- **EXERCISE INSTRUCTIONS**:
Copy out the items word for word, starting at the line containing "The image size is (627, 509)." and running through the final line of the items, with both ends included.

== LISTING ==

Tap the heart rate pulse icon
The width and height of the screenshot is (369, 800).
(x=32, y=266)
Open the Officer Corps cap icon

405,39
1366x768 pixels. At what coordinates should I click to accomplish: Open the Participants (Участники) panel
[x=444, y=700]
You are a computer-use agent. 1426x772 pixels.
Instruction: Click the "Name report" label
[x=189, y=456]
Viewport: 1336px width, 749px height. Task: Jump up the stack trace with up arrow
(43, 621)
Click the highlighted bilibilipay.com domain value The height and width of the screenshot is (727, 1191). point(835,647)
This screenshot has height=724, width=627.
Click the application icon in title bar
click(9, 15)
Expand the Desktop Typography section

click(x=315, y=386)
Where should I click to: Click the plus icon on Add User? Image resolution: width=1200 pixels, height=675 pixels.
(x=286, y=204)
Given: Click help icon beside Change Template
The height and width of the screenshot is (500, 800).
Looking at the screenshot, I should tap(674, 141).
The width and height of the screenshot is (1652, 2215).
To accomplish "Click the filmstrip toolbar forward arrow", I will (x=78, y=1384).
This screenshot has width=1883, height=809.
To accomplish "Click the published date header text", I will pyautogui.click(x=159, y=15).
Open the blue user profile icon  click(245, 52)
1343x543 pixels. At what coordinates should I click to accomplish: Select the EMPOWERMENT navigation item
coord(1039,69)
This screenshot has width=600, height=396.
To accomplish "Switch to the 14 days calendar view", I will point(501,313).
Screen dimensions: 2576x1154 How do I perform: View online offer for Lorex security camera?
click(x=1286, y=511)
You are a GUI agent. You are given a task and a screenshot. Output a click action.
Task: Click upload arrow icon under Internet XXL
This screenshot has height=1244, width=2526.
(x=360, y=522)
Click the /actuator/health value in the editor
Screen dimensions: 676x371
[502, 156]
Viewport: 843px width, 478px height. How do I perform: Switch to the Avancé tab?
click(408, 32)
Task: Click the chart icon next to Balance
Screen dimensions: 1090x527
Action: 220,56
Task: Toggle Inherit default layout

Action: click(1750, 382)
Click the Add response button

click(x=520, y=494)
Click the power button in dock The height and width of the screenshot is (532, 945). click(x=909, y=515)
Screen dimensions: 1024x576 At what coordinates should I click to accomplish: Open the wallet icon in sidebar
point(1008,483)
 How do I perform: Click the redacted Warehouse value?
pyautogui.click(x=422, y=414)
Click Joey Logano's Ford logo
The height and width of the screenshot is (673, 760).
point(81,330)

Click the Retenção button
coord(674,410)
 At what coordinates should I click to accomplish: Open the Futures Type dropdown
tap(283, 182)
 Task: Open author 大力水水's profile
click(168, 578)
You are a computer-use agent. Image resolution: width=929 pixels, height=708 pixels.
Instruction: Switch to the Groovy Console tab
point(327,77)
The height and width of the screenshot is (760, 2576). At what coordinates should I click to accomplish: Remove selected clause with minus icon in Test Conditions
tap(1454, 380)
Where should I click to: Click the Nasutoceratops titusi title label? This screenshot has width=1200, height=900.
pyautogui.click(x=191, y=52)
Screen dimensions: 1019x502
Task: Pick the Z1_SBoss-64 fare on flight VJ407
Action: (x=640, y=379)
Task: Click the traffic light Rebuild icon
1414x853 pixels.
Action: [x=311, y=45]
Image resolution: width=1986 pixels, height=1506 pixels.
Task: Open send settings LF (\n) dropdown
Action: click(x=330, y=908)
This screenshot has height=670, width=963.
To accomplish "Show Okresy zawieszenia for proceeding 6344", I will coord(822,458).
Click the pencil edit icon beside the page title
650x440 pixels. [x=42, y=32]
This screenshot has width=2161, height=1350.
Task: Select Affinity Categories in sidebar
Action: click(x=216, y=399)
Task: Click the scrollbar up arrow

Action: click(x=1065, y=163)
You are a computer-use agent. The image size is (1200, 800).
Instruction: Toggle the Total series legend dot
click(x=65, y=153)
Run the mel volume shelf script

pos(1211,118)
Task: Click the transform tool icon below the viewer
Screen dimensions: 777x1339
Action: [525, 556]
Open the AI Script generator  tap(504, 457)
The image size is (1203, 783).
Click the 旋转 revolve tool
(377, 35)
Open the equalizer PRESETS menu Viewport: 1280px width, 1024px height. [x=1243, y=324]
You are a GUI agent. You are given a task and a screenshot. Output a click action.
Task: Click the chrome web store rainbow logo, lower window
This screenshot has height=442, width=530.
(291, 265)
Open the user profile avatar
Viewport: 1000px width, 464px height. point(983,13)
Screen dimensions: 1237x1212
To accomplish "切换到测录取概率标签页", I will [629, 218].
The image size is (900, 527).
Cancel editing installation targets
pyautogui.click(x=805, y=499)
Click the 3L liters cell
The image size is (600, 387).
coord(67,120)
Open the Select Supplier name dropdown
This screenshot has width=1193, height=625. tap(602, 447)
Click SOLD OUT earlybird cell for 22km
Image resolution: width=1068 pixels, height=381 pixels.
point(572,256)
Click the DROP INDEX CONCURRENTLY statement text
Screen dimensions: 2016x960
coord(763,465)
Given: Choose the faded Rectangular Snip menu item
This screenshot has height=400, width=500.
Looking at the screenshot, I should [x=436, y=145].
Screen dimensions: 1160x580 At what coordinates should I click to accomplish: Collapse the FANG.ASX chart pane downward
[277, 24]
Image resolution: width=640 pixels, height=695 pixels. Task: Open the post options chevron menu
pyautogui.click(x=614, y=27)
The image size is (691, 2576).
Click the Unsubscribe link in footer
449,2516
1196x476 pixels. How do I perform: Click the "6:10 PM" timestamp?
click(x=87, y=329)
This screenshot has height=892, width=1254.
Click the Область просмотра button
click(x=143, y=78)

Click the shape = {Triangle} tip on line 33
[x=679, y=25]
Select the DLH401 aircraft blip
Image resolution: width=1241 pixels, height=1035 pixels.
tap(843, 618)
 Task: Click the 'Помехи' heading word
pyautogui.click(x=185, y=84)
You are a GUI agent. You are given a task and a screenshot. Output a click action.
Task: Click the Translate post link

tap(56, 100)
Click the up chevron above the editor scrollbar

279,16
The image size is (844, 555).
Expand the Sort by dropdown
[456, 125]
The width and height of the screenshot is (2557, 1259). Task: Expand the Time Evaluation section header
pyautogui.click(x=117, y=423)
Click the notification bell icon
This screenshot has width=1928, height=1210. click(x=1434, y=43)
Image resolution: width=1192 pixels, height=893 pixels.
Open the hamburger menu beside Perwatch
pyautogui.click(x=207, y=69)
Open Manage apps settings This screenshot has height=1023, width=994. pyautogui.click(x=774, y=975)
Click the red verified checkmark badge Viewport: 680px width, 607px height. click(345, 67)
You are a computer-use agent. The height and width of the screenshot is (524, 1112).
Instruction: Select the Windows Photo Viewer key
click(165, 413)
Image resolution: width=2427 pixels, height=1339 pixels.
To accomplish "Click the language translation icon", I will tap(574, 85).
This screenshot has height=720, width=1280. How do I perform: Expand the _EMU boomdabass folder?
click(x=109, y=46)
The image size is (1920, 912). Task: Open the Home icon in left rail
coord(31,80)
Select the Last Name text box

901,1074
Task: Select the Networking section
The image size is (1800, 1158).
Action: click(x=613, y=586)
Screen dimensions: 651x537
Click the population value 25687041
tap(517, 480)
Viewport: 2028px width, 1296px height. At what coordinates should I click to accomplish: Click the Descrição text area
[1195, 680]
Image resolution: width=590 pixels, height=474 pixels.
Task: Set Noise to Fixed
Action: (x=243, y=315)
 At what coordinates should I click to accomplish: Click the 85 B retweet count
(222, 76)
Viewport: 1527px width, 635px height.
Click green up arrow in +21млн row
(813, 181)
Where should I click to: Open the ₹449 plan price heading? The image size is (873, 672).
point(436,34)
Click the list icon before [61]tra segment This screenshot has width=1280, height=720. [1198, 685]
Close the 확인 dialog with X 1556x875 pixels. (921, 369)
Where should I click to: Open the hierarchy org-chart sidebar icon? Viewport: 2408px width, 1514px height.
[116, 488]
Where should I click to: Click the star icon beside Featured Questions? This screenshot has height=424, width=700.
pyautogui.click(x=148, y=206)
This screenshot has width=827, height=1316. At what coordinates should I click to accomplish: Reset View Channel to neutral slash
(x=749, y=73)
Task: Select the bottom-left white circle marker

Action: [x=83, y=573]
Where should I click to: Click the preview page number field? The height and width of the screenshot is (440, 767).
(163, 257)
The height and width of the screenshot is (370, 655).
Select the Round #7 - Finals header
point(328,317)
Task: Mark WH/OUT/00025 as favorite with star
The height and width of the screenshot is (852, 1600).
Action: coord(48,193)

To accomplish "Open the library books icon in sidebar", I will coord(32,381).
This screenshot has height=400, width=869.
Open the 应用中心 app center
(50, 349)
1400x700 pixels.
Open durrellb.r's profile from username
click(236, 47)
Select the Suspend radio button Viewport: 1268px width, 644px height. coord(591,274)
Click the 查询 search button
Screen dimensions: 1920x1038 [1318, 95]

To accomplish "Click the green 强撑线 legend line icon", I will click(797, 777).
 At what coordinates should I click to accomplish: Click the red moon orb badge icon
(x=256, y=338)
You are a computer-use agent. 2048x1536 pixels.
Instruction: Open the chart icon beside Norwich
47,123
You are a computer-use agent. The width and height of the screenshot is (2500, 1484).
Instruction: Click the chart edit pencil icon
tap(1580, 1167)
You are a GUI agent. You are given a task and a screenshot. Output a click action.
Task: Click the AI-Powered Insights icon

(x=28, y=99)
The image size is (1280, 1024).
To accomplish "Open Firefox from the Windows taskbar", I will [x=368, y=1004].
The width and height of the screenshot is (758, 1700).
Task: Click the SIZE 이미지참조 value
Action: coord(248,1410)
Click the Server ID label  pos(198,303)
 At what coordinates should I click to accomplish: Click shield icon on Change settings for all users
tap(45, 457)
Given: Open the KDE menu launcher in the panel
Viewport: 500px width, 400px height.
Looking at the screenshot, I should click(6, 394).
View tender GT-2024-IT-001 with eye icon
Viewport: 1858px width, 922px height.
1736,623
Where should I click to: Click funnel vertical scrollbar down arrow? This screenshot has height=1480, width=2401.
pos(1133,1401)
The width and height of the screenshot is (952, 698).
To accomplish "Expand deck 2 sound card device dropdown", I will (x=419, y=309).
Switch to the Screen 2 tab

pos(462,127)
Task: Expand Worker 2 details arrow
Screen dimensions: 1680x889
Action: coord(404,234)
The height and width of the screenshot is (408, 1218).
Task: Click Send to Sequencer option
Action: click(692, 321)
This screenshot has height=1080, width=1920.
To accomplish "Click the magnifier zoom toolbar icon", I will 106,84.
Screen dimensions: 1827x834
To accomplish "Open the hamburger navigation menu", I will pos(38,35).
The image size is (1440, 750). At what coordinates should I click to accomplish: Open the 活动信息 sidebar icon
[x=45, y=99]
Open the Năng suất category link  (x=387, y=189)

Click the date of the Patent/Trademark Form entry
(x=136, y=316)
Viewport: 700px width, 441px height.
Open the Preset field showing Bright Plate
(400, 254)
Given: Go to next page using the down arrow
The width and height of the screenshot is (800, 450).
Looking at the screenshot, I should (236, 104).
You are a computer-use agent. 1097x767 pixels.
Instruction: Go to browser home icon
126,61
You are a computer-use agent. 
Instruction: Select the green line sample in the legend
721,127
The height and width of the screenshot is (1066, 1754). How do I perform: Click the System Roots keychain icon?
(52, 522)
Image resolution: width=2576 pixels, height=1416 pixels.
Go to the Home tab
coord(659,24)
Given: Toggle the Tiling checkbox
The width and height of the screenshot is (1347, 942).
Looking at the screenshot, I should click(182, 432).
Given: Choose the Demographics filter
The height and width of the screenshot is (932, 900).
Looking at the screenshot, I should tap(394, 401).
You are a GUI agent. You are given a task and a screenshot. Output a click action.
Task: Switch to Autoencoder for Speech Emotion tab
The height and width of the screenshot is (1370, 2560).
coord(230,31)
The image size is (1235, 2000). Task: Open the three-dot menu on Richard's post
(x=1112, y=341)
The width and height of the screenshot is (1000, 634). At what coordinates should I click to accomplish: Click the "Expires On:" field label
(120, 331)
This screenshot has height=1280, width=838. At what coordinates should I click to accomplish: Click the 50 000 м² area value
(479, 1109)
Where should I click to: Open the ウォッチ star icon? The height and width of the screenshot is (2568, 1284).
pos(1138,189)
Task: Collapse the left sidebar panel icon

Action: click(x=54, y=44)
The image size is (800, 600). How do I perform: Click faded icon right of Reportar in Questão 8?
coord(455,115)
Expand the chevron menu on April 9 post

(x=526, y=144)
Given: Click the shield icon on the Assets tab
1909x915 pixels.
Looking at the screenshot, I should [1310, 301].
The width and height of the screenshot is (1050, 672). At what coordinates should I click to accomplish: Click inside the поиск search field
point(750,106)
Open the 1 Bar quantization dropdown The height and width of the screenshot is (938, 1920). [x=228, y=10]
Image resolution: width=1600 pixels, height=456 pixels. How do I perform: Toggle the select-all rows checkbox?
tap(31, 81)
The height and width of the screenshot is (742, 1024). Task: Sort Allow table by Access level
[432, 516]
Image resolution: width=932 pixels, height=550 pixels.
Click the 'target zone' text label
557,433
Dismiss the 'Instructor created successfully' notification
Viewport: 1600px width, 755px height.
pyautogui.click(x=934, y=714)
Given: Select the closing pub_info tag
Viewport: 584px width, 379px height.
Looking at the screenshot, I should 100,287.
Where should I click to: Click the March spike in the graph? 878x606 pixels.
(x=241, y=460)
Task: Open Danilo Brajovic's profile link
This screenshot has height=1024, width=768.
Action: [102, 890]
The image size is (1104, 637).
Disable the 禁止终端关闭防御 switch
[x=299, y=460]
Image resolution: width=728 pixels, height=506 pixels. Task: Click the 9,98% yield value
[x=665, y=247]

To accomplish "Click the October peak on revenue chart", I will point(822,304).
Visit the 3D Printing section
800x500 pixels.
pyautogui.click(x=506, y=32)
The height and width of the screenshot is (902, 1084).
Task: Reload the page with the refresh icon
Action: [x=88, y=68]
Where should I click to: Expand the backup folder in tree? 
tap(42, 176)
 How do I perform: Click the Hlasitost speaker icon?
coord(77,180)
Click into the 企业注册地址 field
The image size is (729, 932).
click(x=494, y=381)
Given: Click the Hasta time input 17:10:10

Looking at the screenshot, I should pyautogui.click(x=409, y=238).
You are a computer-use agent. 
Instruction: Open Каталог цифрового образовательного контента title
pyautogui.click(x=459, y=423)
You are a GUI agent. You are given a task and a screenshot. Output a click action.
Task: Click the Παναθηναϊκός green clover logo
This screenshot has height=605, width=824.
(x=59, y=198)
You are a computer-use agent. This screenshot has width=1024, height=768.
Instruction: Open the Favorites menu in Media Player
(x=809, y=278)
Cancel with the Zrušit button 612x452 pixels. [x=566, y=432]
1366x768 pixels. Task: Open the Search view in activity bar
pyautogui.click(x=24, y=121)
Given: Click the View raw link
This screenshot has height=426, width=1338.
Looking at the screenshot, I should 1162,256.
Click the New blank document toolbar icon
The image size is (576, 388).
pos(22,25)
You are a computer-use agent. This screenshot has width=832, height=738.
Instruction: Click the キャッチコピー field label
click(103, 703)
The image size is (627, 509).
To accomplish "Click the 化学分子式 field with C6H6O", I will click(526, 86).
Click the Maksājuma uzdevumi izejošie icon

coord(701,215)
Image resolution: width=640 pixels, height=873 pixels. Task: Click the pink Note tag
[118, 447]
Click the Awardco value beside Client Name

===

- **THE COMPLETED TASK**:
The image size is (627, 509).
To accomplish "Click the 化学分子式 field with C6H6O", I will click(526, 86).
Click the Maksājuma uzdevumi izejošie icon

coord(701,215)
Image resolution: width=640 pixels, height=873 pixels. Task: Click the pink Note tag
[118, 447]
Click the Awardco value beside Client Name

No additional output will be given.